Given the records below, transcribe each of them exactly.

GIVEN ENTRIES:
══════════
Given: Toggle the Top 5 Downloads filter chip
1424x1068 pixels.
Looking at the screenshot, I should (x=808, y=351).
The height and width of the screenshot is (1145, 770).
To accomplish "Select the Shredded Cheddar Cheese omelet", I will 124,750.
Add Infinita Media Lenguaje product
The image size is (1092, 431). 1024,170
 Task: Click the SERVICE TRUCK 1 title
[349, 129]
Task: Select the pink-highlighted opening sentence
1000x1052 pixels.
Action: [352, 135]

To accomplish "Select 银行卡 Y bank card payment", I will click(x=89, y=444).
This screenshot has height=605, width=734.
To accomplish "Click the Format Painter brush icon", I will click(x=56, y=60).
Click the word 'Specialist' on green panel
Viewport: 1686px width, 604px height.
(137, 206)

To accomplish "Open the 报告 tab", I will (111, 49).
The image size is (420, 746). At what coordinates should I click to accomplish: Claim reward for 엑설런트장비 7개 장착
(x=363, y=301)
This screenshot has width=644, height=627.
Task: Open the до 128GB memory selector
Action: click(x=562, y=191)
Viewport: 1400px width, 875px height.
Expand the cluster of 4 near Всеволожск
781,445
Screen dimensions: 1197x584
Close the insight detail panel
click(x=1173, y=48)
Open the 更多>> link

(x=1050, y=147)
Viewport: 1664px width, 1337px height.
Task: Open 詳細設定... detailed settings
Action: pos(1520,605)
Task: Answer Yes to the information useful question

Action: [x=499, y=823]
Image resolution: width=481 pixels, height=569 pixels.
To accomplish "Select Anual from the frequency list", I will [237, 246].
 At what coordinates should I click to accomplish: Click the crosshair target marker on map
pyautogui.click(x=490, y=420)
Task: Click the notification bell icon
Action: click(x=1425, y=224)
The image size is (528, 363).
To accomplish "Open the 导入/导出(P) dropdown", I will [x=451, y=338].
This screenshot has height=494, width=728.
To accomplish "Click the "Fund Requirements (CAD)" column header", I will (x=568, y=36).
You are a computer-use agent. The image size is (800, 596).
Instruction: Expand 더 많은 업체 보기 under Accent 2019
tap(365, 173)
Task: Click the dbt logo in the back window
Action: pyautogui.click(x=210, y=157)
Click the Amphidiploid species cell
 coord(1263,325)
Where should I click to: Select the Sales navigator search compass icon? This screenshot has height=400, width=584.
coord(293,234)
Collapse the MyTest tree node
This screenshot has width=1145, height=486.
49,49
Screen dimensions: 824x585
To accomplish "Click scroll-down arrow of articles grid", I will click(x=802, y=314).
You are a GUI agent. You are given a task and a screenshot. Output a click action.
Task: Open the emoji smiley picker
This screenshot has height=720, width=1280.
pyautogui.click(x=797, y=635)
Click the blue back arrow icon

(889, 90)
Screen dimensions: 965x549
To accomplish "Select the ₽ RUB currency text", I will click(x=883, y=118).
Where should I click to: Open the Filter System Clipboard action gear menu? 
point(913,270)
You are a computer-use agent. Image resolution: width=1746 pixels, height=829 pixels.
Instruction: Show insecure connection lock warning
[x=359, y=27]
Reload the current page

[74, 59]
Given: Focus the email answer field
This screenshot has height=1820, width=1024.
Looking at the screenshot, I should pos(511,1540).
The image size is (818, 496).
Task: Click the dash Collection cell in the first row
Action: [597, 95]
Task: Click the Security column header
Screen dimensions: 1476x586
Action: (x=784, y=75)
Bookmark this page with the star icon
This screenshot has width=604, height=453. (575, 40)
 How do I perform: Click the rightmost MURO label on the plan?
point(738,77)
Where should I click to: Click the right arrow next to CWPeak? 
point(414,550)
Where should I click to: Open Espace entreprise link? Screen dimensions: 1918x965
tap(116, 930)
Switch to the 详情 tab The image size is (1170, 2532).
══════════
TASK RESULT:
Given: Toggle the Top 5 Downloads filter chip
1424x1068 pixels.
Looking at the screenshot, I should (x=808, y=351).
The height and width of the screenshot is (1145, 770).
To accomplish "Select the Shredded Cheddar Cheese omelet", I will 124,750.
Add Infinita Media Lenguaje product
The image size is (1092, 431). 1024,170
 Task: Click the SERVICE TRUCK 1 title
[349, 129]
Task: Select the pink-highlighted opening sentence
1000x1052 pixels.
Action: [352, 135]

To accomplish "Select 银行卡 Y bank card payment", I will click(x=89, y=444).
This screenshot has height=605, width=734.
To accomplish "Click the Format Painter brush icon", I will click(x=56, y=60).
Click the word 'Specialist' on green panel
Viewport: 1686px width, 604px height.
(137, 206)

To accomplish "Open the 报告 tab", I will (111, 49).
The image size is (420, 746). At what coordinates should I click to accomplish: Claim reward for 엑설런트장비 7개 장착
(x=363, y=301)
This screenshot has width=644, height=627.
Task: Open the до 128GB memory selector
Action: click(x=562, y=191)
Viewport: 1400px width, 875px height.
Expand the cluster of 4 near Всеволожск
781,445
Screen dimensions: 1197x584
Close the insight detail panel
click(x=1173, y=48)
Open the 更多>> link

(x=1050, y=147)
Viewport: 1664px width, 1337px height.
Task: Open 詳細設定... detailed settings
Action: pos(1520,605)
Task: Answer Yes to the information useful question

Action: [x=499, y=823]
Image resolution: width=481 pixels, height=569 pixels.
To accomplish "Select Anual from the frequency list", I will [237, 246].
 At what coordinates should I click to accomplish: Click the crosshair target marker on map
pyautogui.click(x=490, y=420)
Task: Click the notification bell icon
Action: click(x=1425, y=224)
The image size is (528, 363).
To accomplish "Open the 导入/导出(P) dropdown", I will [x=451, y=338].
This screenshot has height=494, width=728.
To accomplish "Click the "Fund Requirements (CAD)" column header", I will (x=568, y=36).
You are a computer-use agent. The image size is (800, 596).
Instruction: Expand 더 많은 업체 보기 under Accent 2019
tap(365, 173)
Task: Click the dbt logo in the back window
Action: pyautogui.click(x=210, y=157)
Click the Amphidiploid species cell
 coord(1263,325)
Where should I click to: Select the Sales navigator search compass icon? This screenshot has height=400, width=584.
coord(293,234)
Collapse the MyTest tree node
This screenshot has width=1145, height=486.
49,49
Screen dimensions: 824x585
To accomplish "Click scroll-down arrow of articles grid", I will click(x=802, y=314).
You are a GUI agent. You are given a task and a screenshot. Output a click action.
Task: Open the emoji smiley picker
This screenshot has height=720, width=1280.
pyautogui.click(x=797, y=635)
Click the blue back arrow icon

(889, 90)
Screen dimensions: 965x549
To accomplish "Select the ₽ RUB currency text", I will click(x=883, y=118).
Where should I click to: Open the Filter System Clipboard action gear menu? 
point(913,270)
You are a computer-use agent. Image resolution: width=1746 pixels, height=829 pixels.
Instruction: Show insecure connection lock warning
[x=359, y=27]
Reload the current page

[74, 59]
Given: Focus the email answer field
This screenshot has height=1820, width=1024.
Looking at the screenshot, I should pos(511,1540).
The image size is (818, 496).
Task: Click the dash Collection cell in the first row
Action: [597, 95]
Task: Click the Security column header
Screen dimensions: 1476x586
Action: (x=784, y=75)
Bookmark this page with the star icon
This screenshot has width=604, height=453. (575, 40)
 How do I perform: Click the rightmost MURO label on the plan?
point(738,77)
Where should I click to: Click the right arrow next to CWPeak? 
point(414,550)
Where should I click to: Open Espace entreprise link? Screen dimensions: 1918x965
tap(116, 930)
Switch to the 详情 tab The image size is (1170, 2532).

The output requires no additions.